Upon parting he gave me another of his drawings for my brother and sister, of some sparrows at a woodpile, as true as life and sweetly observed. I fear he must soon pass over, in spite of the doctor’s best efforts.
Selah Voyager’s fever broke in the night while Curiosity sat up with her. Her skin is now cool to the touch and she is hungry. We continue the willow bark and meadowsweet tea and have started venison broth to fortify her.
This morning Liam Kirby rode for Johnstown at first light as he threatened.

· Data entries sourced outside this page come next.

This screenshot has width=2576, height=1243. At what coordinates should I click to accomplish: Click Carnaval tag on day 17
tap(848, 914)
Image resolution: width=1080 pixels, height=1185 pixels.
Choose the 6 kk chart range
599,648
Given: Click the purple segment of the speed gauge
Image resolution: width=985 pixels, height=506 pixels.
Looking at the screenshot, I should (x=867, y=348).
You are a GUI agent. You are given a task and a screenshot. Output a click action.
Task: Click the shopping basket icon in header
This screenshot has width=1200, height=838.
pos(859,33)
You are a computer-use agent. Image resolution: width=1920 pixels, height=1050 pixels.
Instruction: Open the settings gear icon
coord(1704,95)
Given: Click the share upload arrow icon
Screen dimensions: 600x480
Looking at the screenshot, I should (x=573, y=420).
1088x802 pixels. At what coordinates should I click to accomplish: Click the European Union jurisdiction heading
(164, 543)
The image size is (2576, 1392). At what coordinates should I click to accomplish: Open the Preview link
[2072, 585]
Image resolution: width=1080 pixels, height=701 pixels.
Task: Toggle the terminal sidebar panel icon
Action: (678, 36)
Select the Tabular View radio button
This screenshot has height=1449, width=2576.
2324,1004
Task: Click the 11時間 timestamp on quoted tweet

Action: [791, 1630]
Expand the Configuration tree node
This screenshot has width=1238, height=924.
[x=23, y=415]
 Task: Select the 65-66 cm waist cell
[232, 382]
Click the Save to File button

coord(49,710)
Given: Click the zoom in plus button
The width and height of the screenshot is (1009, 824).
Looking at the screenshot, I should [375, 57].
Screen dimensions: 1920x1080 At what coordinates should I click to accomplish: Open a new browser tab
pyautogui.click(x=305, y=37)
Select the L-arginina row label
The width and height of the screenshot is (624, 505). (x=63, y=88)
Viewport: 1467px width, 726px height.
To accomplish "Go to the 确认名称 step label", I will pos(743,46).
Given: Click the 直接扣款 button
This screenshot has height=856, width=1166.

Dr. Todd has asked me to go to New-York City with his wife, where I am to learn the Jennings method of vaccination at the new Kine-Pox Institution. My father bids me reconsider. Elizabeth did not encourage or discourage me, but she left a note on my bed, one of her quotations and I record it here because it rests uneasy in my mind:
Adam was lonely, so he was given Lilith; he wished to lie with her, but she refused. We were created by the same God, she said, turning away from him; why should I lie beneath you? When Adam tried to force her to his will, Lilith cried out the name of the creator, whereupon she rose into the air, and flew away to the Red Sea.
Chapter 9
“What
perfectly awful weather,” said the widow Kuick. She looked out her window into the chilly wet with a grim smile. “Perhaps we will have snow before the day is over. That would be very appropriate. Yes, most gratifying indeed.”
Isaiah was half-asleep over the bible on his lap, but he raised his head. “Appropriate?”
The widow sniffed and sat up straighter as she quoted, raising her voice to fill the room, “‘So persecute them with thy tempest, and make them afraid with thy storm.’”
“Ah,” said Isaiah. “The wedding.”
Jemima stilled for a moment in her scrubbing of the hearthstones to hear the widow’s answer.
“Yes, the wedding. Such foolishness. One husband is enough for any woman, as I told Mrs. Hauptmann myself, and Constable McGarrity too. If he must marry again there are enough young women without husbands to pick from.”
Isaiah lifted an elegant hand to hide his yawn. “Does that mean you won’t be going?”
“To catch my death in this wet cold?” The widow peered down at her needlework with a frown. “Certainly not. And neither should you, my boy, if you know what is good for you. Jemima!”
“Yes, mum?”
“Tell Becca to put away the black bombazine she laid out for me. You’ll go down to the village to make my apologies.”
“Yes, mum. What shall I say exactly?”
The widow raised her head to glare at her. “The truth, girl. The truth. While you’re there you collect the money Constable McGarrity owes me for Reuben’s fiddle playing.”
Becca and Dolly were waiting for her in the kitchen, as anxious as hens. Becca’s cheeks were flushed with color, while Dolly looked as if she were going to be sick. Jemima walked past them without saying a word and began to put on her pattens.
“Well?” Becca demanded. “Has she given permission? Can we go to the party?”